* _RECORD SET_:
———

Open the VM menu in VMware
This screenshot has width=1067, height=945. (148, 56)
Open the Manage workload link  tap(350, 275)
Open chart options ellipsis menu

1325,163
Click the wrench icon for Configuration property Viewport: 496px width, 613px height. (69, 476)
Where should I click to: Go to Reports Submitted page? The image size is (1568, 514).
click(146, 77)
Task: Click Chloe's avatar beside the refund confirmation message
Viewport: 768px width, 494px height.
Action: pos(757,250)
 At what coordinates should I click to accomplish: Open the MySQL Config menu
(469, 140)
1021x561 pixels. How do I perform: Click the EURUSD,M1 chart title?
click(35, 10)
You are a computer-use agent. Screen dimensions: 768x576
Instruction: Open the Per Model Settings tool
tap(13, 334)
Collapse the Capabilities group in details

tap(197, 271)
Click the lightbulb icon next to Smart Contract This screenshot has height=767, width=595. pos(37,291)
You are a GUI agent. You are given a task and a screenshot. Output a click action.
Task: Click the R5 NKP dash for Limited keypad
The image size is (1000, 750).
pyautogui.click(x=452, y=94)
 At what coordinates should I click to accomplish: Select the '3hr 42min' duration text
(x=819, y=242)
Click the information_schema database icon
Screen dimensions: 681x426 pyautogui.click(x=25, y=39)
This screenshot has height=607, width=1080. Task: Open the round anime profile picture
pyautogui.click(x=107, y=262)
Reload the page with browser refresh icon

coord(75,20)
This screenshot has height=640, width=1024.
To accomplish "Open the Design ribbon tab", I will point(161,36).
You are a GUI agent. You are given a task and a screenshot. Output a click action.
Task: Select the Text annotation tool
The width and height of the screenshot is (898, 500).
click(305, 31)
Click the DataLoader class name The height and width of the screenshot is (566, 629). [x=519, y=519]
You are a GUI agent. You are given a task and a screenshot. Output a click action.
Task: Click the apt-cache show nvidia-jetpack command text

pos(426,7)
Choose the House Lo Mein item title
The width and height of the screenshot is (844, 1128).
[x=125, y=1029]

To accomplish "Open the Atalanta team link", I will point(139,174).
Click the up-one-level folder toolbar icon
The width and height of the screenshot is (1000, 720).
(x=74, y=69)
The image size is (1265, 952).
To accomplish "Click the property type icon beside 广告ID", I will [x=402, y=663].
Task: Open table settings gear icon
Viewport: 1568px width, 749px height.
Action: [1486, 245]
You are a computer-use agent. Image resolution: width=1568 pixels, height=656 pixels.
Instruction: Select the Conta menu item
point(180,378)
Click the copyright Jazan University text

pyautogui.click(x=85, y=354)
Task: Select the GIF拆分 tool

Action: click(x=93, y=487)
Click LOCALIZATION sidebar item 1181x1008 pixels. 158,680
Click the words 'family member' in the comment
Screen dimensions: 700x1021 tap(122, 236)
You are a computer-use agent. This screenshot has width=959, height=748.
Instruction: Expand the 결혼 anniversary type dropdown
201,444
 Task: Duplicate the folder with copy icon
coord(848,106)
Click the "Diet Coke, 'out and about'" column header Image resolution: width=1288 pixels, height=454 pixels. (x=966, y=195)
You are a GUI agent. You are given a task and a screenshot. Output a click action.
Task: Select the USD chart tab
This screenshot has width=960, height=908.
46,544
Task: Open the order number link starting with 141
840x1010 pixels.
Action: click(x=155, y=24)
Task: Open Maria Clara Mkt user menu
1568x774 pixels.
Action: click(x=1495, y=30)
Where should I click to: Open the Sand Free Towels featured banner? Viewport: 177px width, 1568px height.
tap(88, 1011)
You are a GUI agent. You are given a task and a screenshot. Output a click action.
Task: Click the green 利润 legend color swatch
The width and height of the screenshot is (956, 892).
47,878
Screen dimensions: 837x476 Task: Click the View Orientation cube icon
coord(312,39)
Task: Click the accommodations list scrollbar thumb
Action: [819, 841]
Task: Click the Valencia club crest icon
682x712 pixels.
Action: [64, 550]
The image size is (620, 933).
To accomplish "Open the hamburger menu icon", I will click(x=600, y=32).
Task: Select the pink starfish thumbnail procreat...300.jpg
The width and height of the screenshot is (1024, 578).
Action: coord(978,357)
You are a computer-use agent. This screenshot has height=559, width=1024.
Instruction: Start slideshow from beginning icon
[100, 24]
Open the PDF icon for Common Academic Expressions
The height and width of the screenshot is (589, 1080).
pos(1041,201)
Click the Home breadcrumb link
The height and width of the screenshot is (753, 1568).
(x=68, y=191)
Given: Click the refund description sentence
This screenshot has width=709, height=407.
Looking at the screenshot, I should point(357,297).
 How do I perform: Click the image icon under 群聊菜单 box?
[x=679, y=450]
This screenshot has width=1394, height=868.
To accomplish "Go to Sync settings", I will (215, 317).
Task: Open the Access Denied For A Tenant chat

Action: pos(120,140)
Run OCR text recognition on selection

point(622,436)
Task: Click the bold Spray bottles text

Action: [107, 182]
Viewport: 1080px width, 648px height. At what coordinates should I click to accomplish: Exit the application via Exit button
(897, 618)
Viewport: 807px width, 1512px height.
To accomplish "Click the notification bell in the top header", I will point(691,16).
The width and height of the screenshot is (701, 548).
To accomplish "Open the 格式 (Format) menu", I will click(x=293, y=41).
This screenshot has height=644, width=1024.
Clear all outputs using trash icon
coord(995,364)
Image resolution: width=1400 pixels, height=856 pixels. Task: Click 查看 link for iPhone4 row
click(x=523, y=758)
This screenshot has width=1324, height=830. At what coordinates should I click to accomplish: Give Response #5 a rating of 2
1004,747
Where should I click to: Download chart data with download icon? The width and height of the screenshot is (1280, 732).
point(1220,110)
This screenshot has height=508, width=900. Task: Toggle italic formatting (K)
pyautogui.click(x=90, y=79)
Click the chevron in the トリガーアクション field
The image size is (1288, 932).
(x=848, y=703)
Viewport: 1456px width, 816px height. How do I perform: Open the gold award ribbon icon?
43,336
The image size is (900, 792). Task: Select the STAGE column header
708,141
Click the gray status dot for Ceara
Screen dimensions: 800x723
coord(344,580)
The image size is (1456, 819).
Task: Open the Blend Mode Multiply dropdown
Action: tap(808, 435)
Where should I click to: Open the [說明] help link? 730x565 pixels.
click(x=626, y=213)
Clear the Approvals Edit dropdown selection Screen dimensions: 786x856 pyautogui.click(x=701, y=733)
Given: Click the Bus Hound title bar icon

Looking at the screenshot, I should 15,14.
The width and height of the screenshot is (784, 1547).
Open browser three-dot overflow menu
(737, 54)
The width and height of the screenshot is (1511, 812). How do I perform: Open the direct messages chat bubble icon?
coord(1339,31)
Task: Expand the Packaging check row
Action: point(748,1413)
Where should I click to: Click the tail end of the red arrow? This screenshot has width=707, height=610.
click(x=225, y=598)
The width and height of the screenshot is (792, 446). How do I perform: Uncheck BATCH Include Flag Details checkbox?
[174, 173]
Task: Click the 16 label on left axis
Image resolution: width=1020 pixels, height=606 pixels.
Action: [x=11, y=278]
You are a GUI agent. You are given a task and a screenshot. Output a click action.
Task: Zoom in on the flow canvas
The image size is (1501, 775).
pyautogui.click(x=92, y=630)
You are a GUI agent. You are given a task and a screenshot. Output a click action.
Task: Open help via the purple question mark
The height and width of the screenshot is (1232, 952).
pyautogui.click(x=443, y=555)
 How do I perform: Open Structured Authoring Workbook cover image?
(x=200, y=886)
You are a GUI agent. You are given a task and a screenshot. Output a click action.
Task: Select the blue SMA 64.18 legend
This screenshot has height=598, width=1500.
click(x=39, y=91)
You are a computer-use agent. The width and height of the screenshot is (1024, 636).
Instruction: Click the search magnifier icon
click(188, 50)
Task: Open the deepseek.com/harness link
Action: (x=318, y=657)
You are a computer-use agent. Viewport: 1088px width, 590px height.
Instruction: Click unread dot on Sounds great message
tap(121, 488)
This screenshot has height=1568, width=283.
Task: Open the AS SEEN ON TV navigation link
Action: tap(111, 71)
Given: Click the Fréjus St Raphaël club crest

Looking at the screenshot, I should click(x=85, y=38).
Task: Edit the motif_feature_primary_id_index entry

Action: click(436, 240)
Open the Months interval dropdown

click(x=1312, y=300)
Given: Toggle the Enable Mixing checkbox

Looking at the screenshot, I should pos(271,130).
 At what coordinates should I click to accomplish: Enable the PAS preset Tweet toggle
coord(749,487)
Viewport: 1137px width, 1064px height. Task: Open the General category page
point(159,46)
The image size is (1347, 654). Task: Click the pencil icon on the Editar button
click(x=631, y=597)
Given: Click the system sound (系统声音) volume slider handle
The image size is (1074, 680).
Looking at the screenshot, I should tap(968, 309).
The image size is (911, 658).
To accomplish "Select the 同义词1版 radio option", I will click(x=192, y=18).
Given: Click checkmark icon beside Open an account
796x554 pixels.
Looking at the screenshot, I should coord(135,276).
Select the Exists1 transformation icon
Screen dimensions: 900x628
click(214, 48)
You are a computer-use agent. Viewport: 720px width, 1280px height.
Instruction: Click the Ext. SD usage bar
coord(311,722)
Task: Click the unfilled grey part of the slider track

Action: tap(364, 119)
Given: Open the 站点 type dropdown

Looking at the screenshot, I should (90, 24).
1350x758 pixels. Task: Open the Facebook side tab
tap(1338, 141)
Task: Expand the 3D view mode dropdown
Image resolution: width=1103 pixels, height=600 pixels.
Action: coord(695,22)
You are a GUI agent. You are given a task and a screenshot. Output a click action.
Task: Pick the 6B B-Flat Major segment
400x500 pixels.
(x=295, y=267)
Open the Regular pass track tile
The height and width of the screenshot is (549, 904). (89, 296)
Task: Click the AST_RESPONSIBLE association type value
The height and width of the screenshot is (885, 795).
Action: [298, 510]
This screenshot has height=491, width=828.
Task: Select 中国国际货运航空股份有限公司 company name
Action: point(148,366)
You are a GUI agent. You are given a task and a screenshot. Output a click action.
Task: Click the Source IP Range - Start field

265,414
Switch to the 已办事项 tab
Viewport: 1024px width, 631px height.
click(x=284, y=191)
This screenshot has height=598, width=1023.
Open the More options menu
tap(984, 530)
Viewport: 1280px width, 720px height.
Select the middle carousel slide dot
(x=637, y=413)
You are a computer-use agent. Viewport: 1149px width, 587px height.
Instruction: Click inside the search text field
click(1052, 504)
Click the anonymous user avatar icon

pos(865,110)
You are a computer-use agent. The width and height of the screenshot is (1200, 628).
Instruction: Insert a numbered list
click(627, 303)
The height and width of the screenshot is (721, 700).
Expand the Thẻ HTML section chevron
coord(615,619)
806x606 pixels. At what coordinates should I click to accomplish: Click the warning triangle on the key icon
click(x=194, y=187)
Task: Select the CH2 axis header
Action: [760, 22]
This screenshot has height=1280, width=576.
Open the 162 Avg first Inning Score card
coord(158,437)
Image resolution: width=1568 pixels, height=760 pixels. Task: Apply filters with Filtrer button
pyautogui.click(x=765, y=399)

———

* _TASK TO CARRY OUT_: Where a line of the records has the string "beside", copy that line.

* _WRITTEN ANSWER_:
Task: Click Chloe's avatar beside the refund confirmation message
To accomplish "Click the property type icon beside 广告ID", I will [x=402, y=663].
Given: Click checkmark icon beside Open an account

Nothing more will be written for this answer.